A target compound was prepared using a method similar to Example 1, except that 4-(tert-butyl)phenylboronic acid was used instead of phenylboronic acid (yield: 70%).

<Example 7> Preparation of 3-(4-(1-((5-(3,5-dichlorophenyl)pyrimidin-2-yl)oxy)pentyl)benzamido)propanoic acid

A target compound was prepared using a method similar to Example 1, except that 3,5-dichlorophenylboronic acid was used instead of phenylboronic acid (yield: 97%).

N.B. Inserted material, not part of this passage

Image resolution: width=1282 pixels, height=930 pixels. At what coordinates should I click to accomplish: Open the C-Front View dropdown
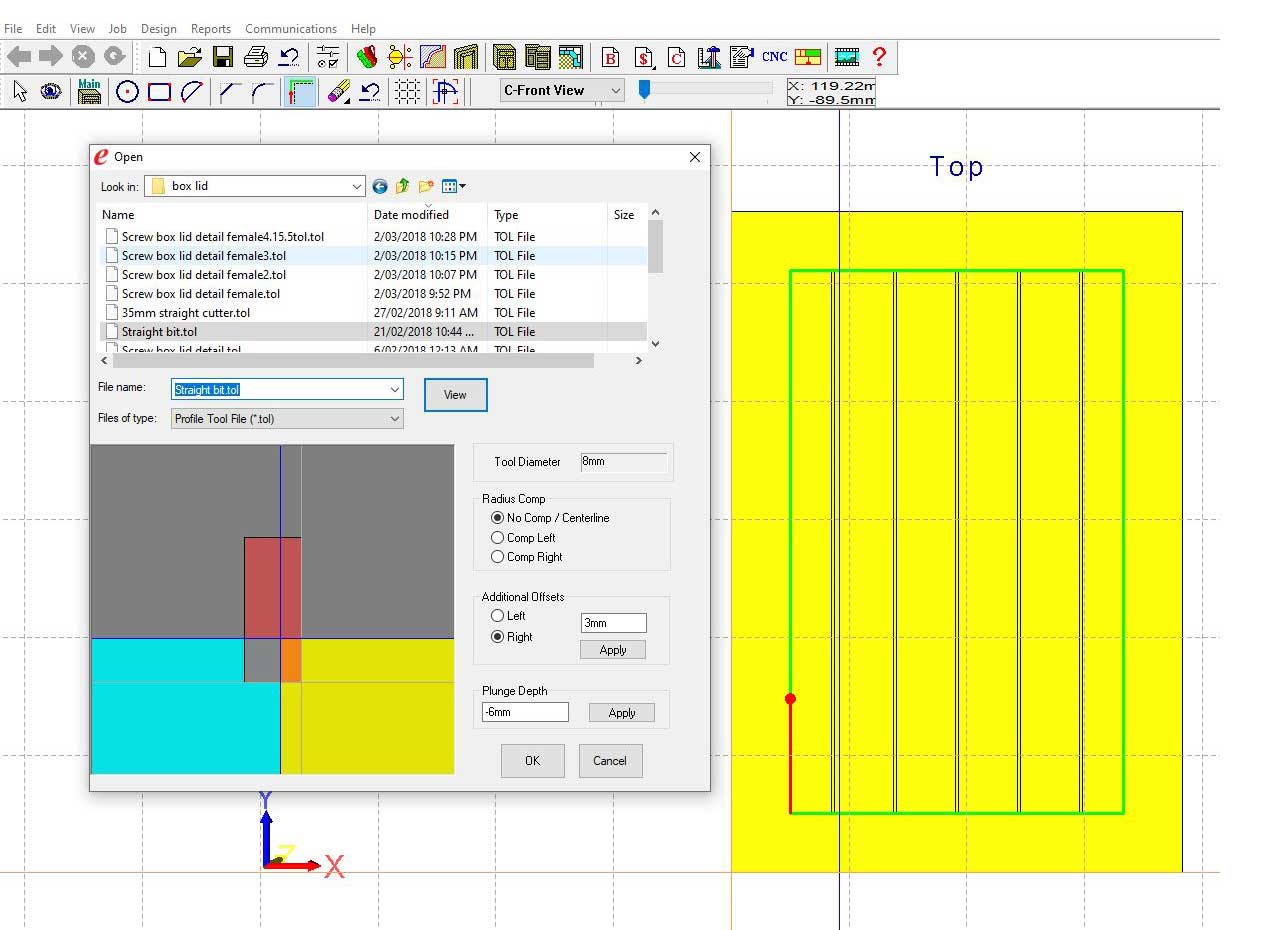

<Example 8> 3-(4-(1-((5-(2-fluoro-5-(trifluoromethyl)phenyl)pyrimidin-2-yl)oxy)pentyl)benzamido)propano Preparation of ripe acid

The target compound was prepared using a method similar to Example 1, except that 2-fluoro-5-trifluoromethylphenylboronic acid was used instead of the phenylboronic acid (yield: 99%).

<Example 9> Preparation of 3-(4-(1-((5-(4-phenoxyphenyl)pyrimidin-2-yl)oxy)pentyl)benzamido)propanoic acid

The target compound was prepared using a method similar to Example 1, except that 4-phenoxyphenylboronic acid was used instead of phenylboronic acid (yield: 79%).

<Example 10> Preparation of 3-(4-(1-((5-(4-ethylphenyl)pyrimidin-2-yl)oxy)pentyl)benzamido)propanoic acid

The target compound was prepared using a method similar to Example 1, except that 4-ethylphenylboronic acid was used instead of phenylboronic acid (yield: 81%).

<Example 11> Preparation of (R)-3-(4-(1-(5-phenylpyrimidin-2-yloxy)pentyl)benzamido)propanoic acid

A target compound was prepared using a method similar to that of Example 1, except that the compound obtained in Preparation Example 3 was used instead of the compound obtained in Preparation Example 1.

<Example 12> Preparation of (S)-3-(4-(1-(5-phenylpyrimidin-2-yloxy)pentyl)benzamido)propanoic acid

A target compound was prepared using a method similar to that of Example 1, except that the compound obtained in Preparation Example 2 was used instead of the compound obtained in Preparation Example 1.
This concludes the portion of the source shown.